Municipalities’ R78 billion Eskom debt

The R78 billion debt owed to Eskom by municipalities must be urgently addressed to protect the ability of the power utility to fulfil its mandate.

This is according to Minister of Electricity and Energy, Dr Kgosientsho Ramokgop,a who addressed the media on Monday.

“Collectively, municipalities are owing Eskom R78 billion and…a lot of this is irrecoverable. There’s no possibility under the sun that we are going to collect that R78 billion. It’s important that we resolve this picture.

“This picture presents problems for Eskom. Eskom needs this money for it to be able to reinvest back into its own infrastructure. Municipalities have to pay that money…but on an objective ground, they simply don’t have the means to be able to pay,” he said at the briefing held in Pretoria.

Ramokgopa said the current trajectory of the debt owed to Eskom poses a threat to the existence of the power utility in the future.

“To give you the magnitude of the problem, if we don’t resolve this problem, our projection is that at the current rate, by 2050, Eskom will be owed R3.1 trillion. Eskom will collapse. Generation capacity is going to be compromised. So, it’s important that we resolve this question.

“This is the most urgent task that is confronting us. It is municipality related but we can’t fold our arms, we need to help them from a technical point of view.”

He emphasised that continued non-payment is affecting Eskom’s ability to address distribution infrastructure needs – leading to the implementation of load reduction.

Load reduction is implemented in areas when the demand is higher than the infrastructure is able to handle.

“In the solution, we must protect the interests of Eskom as a going concern, ensure that municipalities are able to collect [revenue] but also protect the interests of the user. Because when that distribution infrastructure fails that is providing electricity to 50 houses, there’ll be 10 to 20 houses that have been paying diligently but they are collateral damage.

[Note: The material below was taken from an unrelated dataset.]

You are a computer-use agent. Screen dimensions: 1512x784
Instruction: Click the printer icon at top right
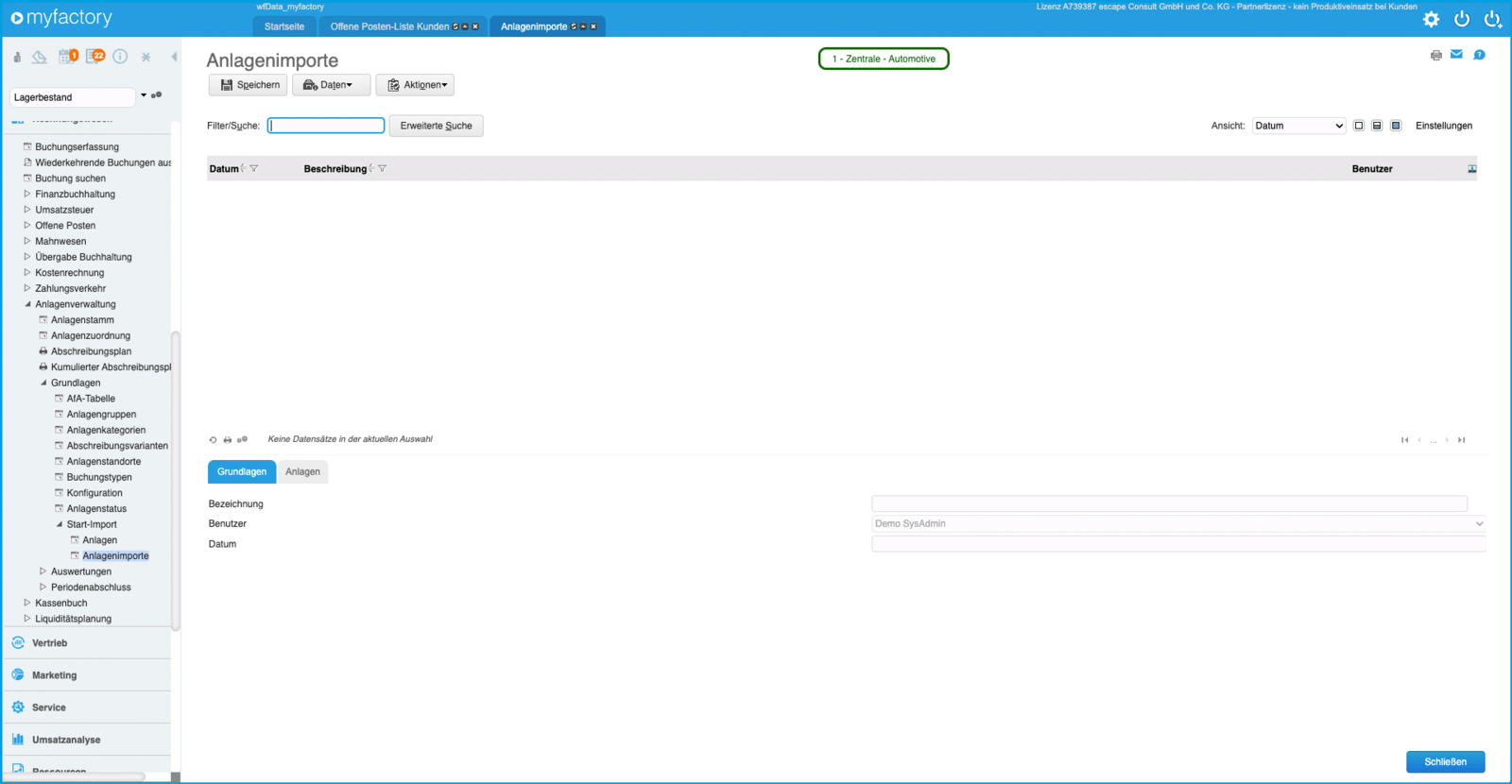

“The biggest victims of all of that is the end consumer and, by definition, is the South African economy,” he said.

The Minister said the department, together with municipal leaders will address the challenge of electricity affordability and access to allow municipalities to be able to collect revenue.

“It is important that we must review electricity tariff models to enhance affordability and expand access. Everyone must have access to electricity and once they have access…make sure that they can afford it. That’s something that is going to receive our attention.

“Distribution is our albatross…it’s on a mode of self-destruction and the casualties are the poor. They are the ones that are subjected to conditions of load reduction in the main and even those who are diligent payers are subjected to load reduction.

“This can’t continue any further. It’s important that we arrest it so that we are able to ensure that the country is able to achieve its developmental objectives,” he said.